In Steven Soderbergh's film biography Che, a journalist asks the revolutionary: "How does it feel to be a symbol?" He replies: "A symbol of what?" It's a telling moment, because Che Guevara is as ambiguous an icon now as at the time of his death in 1967.
That's due in no small part to Alberto Korda's famous Che photograph, which is on the Cuban three-peso note - as well as T-shirts favored by a particular kind of college student and a bikini sported a couple of years ago by Brazilian supermodel Gisele Bündchen. There's anxiety across the political spectrum over what the latter-day Che iconography means. But politics aside, much of the Korda photo's power stems from Che's extraordinary charisma, which suffuses the image even when it's stenciled on some kid's backpack.
That same charisma blazes in Che thanks to a remarkable performance by Benicio Del Toro as Guevara. When he's calmly talking to guerrillas and peasants about literacy and social justice, when he's giving medical care to villagers (Che was a physician), when he's addressing the United Nations with wry passion, Del Toro looks like a graceful leader. Whatever you think of revolution in general and the Cuban revolution in particular, these sequences will likely help you understand why people fought and died with the man.

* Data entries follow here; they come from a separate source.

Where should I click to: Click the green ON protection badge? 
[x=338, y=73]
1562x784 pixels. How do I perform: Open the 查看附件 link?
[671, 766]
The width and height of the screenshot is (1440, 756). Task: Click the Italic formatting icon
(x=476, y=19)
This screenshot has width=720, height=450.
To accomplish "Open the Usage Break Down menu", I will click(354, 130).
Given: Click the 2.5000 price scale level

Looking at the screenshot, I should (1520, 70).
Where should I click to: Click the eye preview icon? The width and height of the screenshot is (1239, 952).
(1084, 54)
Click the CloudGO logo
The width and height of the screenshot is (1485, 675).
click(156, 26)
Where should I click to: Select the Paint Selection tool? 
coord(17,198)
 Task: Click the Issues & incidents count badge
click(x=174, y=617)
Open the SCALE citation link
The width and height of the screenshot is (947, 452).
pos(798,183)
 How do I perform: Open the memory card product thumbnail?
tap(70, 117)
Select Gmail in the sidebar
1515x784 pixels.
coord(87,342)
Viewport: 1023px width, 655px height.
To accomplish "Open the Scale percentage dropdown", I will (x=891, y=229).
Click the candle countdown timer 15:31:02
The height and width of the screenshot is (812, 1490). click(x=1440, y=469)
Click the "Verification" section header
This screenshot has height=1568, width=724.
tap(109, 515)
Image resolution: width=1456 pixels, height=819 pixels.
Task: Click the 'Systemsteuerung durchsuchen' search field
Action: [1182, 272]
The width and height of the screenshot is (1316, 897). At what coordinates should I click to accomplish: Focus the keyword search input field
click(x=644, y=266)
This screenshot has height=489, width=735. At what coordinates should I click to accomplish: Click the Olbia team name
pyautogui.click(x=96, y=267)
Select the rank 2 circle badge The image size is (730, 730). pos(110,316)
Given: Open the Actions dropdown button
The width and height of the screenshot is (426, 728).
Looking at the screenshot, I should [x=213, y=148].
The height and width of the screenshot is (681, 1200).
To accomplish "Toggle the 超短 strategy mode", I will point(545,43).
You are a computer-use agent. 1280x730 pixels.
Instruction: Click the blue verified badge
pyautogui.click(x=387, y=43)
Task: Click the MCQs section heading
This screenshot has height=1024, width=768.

That said, between moments like those it's a long, long slog through the jungle. Che clocks in at four and a half hours, and even as a two-parter, which is how Sundance is screening the film, that's a whole lot of movie. Understand, I'm not against long films. Love 'em. But I'm not convinced that what Soderbergh has crafted really fills out the running time. He focuses so tightly on Che in the jungle - his sweating, bearded face, his asthmatic heavings - that the historical and geopolitical forces around Che, the stuff of great epics, tend to fall away. What's left is the image of the guerrilla leader and his cadres fretting over canned milk.
Of course, worrying about details can be part of leadership, and it's fascinating to watch Che do that even as he talks up his revolutionary goals - farm reform, good health care - and astutely plots paramilitary strategies. That's the pleasure, certainly, of Che's first half, which chronicles the meeting of Guevara and Fidel Castro and, then, their armed insurrection. That begins with a 1956 boat trip to Cuba and ends three years later as guerrillas triumph over the Batista regime. These sequences in the green jungle are interspersed with black-and-white scenes from Guevara's visit to New York in 1964. In rumpled fatigues he addresses the U.N. and schmoozes with Sen. Eugene McCarthy.
The film's second, and considerably darker, half picks up seven years after the Cuban revolution, as Guevara slips incognito into Bolivia. He's there to lead a guerrilla strike against President René Barrientos, who has enlisted the help of American operatives. (They boast, ominously in retrospect, of their successes in Vietnam.) As subtitles mark the aching passing of days, Che squabbles with underlings and helps make the revolutionary case to wary peasants, who are suspicious of the outsiders.
Although Che has its satisfactions, I'm not sure it succeeds as biography. That's because Soderbergh focuses so intently on the guerrilla struggles that he leaves too much out, including - other than the moment of the U.N. speech - the years when Che held actual power as a functionary of the state of Cuba. It was a time of ruthlessness. "We execute, and we'll continue to execute when it is necessary," he dryly tells the U.N., and he's talking about executing people, not plans. But it's one thing for him to talk about that, another to be shown it. In this film's telling, Che's only arbitrarily brutal moment comes when he punches a mule in the face.
Soderbergh's film suffers because he focuses mainly on Che's extraordinary personality and only glancingly on the ideas he was fighting for - and hardly at all on what happened when those ideas became policies. Which is to say, I didn't learn much more from Che than I already knew from the T-shirt.